F.B. Yes, of course. Well, here we are.

D.S. Here We Are, that’s a good title.

J.G. It is! What you’re moving through now sounds like a beautiful twenty-two-year reflection on where you were and where you are now.

D.S. In some ways, twenty-two years just vanished. Twenty-two years didn’t happen at all, or else we had been together for all this time, without knowing it. I was experiencing this at the time when I was sent the email for this show. This is why I asked for a conversation. This felt like a sign: Why is someone curating a show about love and why is he asking me to be part of it?

F.B. I have to say that this exhibition has a very mystical quality. We just carry on with the flow of things.

D.S. That’s what I’m doing. I’m going with the flow of love. I really miss Mona because she met him twenty-two years ago and she asked him – and this connects to Mona’s song, Rasik Balma – is this English love or Hindustani love? You have to tell me what the difference is, he replied. She said, If you don’t know, then there’s no point telling you, or something like that. Mona really grilled him to know whether he could become capable of Hindustani love, as he is English, but she also adored him. He came to Delhi last week, twenty-two years later. I wanted to share this meeting with her. The whole graveyard would have been full of marigold to receive him. She would be so happy that what she predicted twenty-two years ago came true, has been true. This makes me miss her terribly because, otherwise, Mona’s in my heart. She’s with me all the time.* 

* Throughout this conversation with Dayanita Singh we talked about how public scrutiny and fascination with the state of Mona’s physical body and status pulled focus away from Mona, herself: her extraordinary, rebellious, and revolutionary life. At the same time, we worried together if making no mention of Mona’s identity undermined her courage and diluted the bigotry she faced. We landed on this footnote: “I am the third sex,” Mona told Singh. “I am not a man trying to be a woman. It is your society’s problem that you only recognise two sexes.” Mona Ahmed was born in 1947 and died in 2017.

To Dayanita Singh, photography proposes itself not as static image but as literature, each exposure a written phrase in an expanding narrative. She calls herself  a “bookmaker working with photographs,” yet her books are seldom pages held between a cover as one might expect.
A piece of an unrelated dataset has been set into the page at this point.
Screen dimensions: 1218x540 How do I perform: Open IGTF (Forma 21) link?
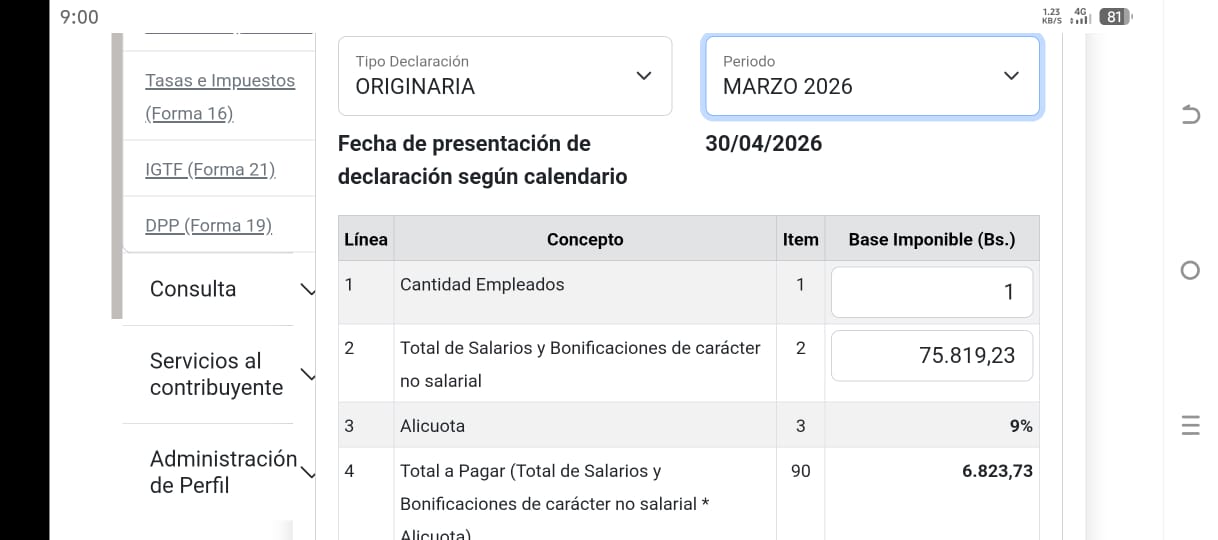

Rather, they are more often wooden structures – or "photographic architecture" – in which collected images can be arranged and rearranged. These “unbound books”, some small and box-like, others large folding screens, are at once artwork, archive and memory objects. She calls them museums, these sculptural books, each of which follow such indefinite themes as chance and continuity. Among them are the Museum of Machines and the unfinished Ongoing Museum, a Little Ladies Museum and the Museum of Embraces. Singh’s discrete photographs, taken over some thirty years, offer a vision of Indian life without cliché or sentimentality – most are intimate portraits or empty interior scenes; all are lyrical in affect. Collected in their respective museums, they retain a fluidity denied most photographs, consigned as they so often are to books or to the walls on which they hang.